Setting up the infrastructure locally manually is tedious so I highly recommend going the docker-compose route at https://codeberg.org/gmhafiz/observability. And if you do, at least read the #instrument section to familiarise yourself on how to instrument OpenTelemetry to a Laravel application.
The five main infrastructure we are going to bring up are:
- Loki for logs and Promtail for log pushing
- Jaeger for tracing
- Prometheus for metrics
- otel-collector to receive signals from application to backend
- Grafana for visualisation
Brave souls may continue to the next section.
Loki Logs
To push Laravel logs to a log aggregator like Loki, we include promtail in the root directory and have it run in the background. We only require one promtail binary and one configuration file for this.

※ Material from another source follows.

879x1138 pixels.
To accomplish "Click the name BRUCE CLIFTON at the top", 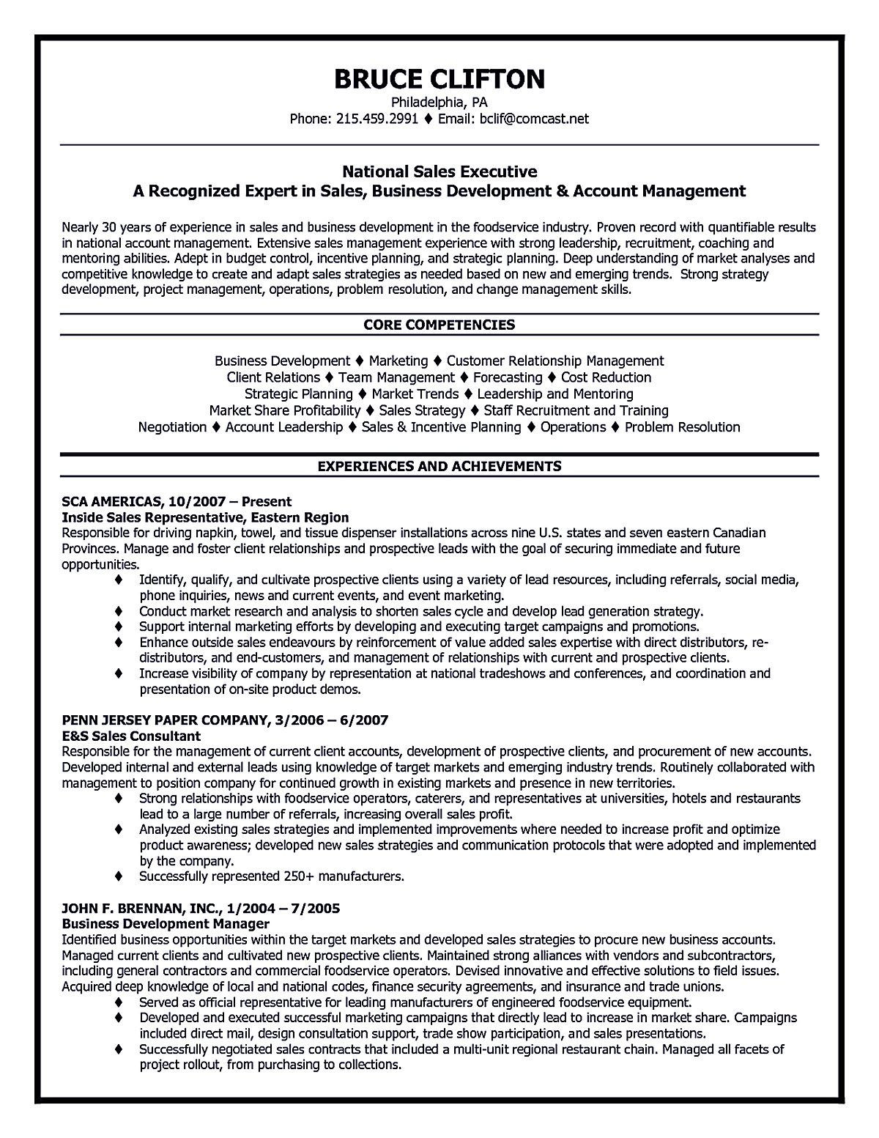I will pos(440,78).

Install both loki and promtail using your preferred method https://grafana.com/docs/loki/latest/setup/install/.
wget https://github.com/grafana/loki/releases/download/v3.2.1/loki-linux-amd64.zip
unzip loki-linux-amd64.zip
Create a loki config file loki-config.yaml
and paste the following content.
# loki-config.yaml
auth_enabled: false
server:
http_listen_port: 3100
grpc_listen_port: 9096
limits_config:
allow_structured_metadata: true
common:
path_prefix: /tmp/loki
storage:
filesystem:
chunks_directory: /tmp/loki/chunks
rules_directory: /tmp/loki/rules
replication_factor: 1
ring:
instance_addr: 127.0.0.1
kvstore:
store: inmemory
schema_config:
configs:
- from: 2024-06-01
store: tsdb
object_store: filesystem
schema: v13
index:
prefix: index_
period: 24h
ruler:
alertmanager_url: http://localhost:9093
# By default, Loki will send anonymous, but uniquely-identifiable usage and configuration
# analytics to Grafana Labs. These statistics are sent to https://stats.grafana.org/
#
# Statistics help us better understand how Loki is used, and they show us performance
# levels for most users. This helps us prioritize features and documentation.
# For more information on what's sent, look at
# https://github.com/grafana/loki/blob/main/pkg/usagestats/stats.go
# Refer to the buildReport method to see what goes into a report.
#
# If you would like to disable reporting, uncomment the following lines:
#analytics:
# reporting_enabled: false
Its config file in Loki version 3 requires schema version 13 using tsdb format. For demonstration and development purpose, we store the logs in local file system. But in a production setting, Loki recommends storing the logs in object storage such as AWS S3, Ceph or Minio. We expose two listening ports at 3100 and 9096 for http and grpc respectively. Lastly, if we choose to send logs to Loki through otlp, we need to allow structured metadata to be stored.
Run Loki with
./loki-linux-amd64 -config.file=loki-config.yaml
Check if your installation is successfully by querying its api and confirm if it returns a 200 OK response. It could take some time so let us proceed with promtail.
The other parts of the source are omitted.